Health Metrics Network (HMN): 

The Health Metrics Network is a partnership between the African Population and Health Research Centre, the Centers for Disease Prevention and Control in Atlanta (CDC), the Bill and Melinda Gates Foundation, the international development agencies of Denmark, Sweden, the UK and the US (DANIDA, SIDA, DFID, USAID), the European Commission, GAVI, the Global Fund, the World Bank, the Ministry of health of Ghana, Mexico and Thailand, Statistics South Africa, the Ugandan Bureau of Statistics, UNICEF, UNFPA, the UN Statistics Division, the OECD, and the WHO. Its aim is to improve the quality and coverage of information on health at the global, country and local levels. The Network provides added value by promoting donor alignment toward this goal, fostering technical advances and disseminating experiences and good practices. Currently the methods used for to collection and application of data on health are fragmented between and even with countries. The Network strives to align methods around a common framework thereby allowing improved quality and access to health information. As of early 2009 the Network was working in 65 countries.

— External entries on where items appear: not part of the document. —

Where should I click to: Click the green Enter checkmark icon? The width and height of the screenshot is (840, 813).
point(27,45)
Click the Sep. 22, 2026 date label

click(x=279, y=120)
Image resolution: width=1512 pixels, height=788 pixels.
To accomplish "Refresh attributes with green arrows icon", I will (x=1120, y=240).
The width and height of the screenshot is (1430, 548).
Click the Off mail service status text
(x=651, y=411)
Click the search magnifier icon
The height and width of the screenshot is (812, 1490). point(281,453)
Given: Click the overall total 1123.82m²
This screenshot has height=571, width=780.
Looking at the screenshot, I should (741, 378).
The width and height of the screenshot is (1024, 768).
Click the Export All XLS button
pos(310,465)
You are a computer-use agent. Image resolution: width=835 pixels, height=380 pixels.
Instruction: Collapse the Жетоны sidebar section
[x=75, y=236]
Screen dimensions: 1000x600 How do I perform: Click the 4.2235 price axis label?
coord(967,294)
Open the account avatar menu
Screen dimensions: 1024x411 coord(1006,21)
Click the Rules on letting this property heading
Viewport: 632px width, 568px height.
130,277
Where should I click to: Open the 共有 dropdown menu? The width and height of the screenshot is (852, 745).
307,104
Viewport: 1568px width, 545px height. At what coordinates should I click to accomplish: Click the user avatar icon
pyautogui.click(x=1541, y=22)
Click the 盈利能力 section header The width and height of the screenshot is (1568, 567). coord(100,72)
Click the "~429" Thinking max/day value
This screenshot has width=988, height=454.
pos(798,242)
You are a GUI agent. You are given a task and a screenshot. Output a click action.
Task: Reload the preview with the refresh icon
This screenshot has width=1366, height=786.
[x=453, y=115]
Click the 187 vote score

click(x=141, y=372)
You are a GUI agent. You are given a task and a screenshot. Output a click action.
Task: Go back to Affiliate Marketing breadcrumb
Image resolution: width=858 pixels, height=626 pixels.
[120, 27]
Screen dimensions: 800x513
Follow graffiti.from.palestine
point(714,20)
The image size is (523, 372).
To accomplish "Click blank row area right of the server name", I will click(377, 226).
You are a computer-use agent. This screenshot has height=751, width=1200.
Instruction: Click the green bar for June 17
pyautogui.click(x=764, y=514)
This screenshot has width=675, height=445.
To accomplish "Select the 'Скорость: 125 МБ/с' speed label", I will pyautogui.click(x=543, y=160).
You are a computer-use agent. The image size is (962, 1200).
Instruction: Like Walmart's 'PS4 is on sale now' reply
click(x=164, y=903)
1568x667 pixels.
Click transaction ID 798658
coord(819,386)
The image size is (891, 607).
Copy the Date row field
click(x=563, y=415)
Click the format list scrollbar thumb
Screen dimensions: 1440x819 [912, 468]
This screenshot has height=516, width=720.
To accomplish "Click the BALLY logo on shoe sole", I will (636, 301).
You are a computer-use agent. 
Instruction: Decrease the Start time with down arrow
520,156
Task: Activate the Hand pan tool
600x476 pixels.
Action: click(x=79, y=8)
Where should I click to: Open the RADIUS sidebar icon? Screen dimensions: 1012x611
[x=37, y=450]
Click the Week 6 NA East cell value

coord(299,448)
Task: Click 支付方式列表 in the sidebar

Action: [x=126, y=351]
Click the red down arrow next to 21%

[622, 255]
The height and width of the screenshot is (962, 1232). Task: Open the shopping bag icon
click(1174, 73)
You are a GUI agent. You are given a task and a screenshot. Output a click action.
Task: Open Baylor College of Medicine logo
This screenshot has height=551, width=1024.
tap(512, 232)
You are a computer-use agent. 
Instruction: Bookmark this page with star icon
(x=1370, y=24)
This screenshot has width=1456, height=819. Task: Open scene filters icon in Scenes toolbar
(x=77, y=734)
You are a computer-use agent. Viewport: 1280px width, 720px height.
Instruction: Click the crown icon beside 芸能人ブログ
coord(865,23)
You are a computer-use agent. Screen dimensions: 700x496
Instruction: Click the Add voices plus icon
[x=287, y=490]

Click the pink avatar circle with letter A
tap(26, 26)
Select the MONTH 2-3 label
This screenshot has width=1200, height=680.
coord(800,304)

Global Health Workforce Alliance (GHWA): 

Formed in May 2006 the GHWA is a global partnership between the international development agencies of France, Canada, the UK, Ireland, Norway and the US (Agence Française de Développement, CIDA, DFID, Irish Aid, NORAD, USAID), the Bill and Melinda Gates Foundation, the Asia Pacific Action Alliance on Human Resources for Health (AAAH), the African Medical and Research Foundation (AMREF), East, Central and Southern African Health Community (ECSA), the International Council of Nurses (ICN), Realising Rights (The Ethical Globalisation Initiative), Results for Development Institute (R4D), University of Ottawa, the WHO and the World Health Professionals Alliance (WHPA).

GHWA is a platform for joint action to address the health workforce crisis. The stated purpose of the GHWA is “to highlight the crisis and keep it on the global agenda, convene members, partners and countries to work together to find solutions, advocate for their effective implementation and facilitate the sharing of knowledge and best practices on health workforce issues.”